** EXERCISE REQUIREMENTS **
Among the entries below, take the line with "The height and width of the screenshot is (571, 1568)." and the line with "This screenshot has height=397, width=718.", and output them and every line between them exactly, with nothing else.

· · · ·

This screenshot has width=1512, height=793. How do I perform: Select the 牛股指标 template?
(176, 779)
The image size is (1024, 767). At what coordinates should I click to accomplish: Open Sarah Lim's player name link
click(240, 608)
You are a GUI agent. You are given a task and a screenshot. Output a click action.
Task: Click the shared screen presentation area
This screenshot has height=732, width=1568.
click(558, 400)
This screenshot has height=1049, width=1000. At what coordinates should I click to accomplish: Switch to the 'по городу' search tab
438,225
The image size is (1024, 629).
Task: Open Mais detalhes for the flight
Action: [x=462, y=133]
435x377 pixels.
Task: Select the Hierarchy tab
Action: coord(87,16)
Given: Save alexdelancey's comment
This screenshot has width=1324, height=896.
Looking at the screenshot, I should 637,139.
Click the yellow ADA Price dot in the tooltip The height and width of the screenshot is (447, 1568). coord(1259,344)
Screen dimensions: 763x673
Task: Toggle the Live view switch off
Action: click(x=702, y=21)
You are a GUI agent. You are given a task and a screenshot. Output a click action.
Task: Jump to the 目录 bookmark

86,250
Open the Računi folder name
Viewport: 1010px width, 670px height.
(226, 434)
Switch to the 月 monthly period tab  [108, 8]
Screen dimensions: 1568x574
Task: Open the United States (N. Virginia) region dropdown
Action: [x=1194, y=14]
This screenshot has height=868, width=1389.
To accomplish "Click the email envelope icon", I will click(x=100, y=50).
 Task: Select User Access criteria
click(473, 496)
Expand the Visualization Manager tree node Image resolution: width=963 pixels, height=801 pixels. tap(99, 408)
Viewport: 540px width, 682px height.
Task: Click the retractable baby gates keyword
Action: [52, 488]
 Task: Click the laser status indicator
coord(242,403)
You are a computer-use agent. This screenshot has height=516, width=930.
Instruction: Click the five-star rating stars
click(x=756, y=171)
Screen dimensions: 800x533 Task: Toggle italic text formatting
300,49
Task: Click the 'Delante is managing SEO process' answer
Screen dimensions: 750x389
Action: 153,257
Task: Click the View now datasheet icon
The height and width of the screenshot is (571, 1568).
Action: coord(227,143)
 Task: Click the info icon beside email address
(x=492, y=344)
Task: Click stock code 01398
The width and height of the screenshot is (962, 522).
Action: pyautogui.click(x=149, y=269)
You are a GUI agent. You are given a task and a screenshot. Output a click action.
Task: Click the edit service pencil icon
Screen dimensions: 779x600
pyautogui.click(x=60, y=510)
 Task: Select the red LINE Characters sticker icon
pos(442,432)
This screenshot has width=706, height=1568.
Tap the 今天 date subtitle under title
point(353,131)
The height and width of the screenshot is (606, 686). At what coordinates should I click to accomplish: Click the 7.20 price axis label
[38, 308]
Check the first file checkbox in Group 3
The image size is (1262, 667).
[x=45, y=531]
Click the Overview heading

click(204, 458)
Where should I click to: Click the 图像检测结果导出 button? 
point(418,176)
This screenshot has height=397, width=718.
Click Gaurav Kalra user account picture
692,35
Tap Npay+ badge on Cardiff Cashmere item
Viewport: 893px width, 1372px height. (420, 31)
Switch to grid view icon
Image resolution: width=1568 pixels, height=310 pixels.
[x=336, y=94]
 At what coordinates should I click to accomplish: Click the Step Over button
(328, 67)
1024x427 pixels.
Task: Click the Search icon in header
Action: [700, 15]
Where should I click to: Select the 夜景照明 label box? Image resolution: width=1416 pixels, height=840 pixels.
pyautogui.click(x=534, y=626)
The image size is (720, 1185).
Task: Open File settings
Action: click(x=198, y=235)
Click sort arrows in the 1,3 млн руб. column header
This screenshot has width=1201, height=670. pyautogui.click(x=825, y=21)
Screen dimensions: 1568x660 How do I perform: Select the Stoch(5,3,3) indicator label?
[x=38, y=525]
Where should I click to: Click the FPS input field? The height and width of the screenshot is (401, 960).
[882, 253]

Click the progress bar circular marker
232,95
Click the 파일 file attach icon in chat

· · · ·

** TASK SOLUTION **
The height and width of the screenshot is (571, 1568).
Action: coord(227,143)
 Task: Click the info icon beside email address
(x=492, y=344)
Task: Click stock code 01398
The width and height of the screenshot is (962, 522).
Action: pyautogui.click(x=149, y=269)
You are a GUI agent. You are given a task and a screenshot. Output a click action.
Task: Click the edit service pencil icon
Screen dimensions: 779x600
pyautogui.click(x=60, y=510)
 Task: Select the red LINE Characters sticker icon
pos(442,432)
This screenshot has width=706, height=1568.
Tap the 今天 date subtitle under title
point(353,131)
The height and width of the screenshot is (606, 686). At what coordinates should I click to accomplish: Click the 7.20 price axis label
[38, 308]
Check the first file checkbox in Group 3
The image size is (1262, 667).
[x=45, y=531]
Click the Overview heading

click(204, 458)
Where should I click to: Click the 图像检测结果导出 button? 
point(418,176)
This screenshot has height=397, width=718.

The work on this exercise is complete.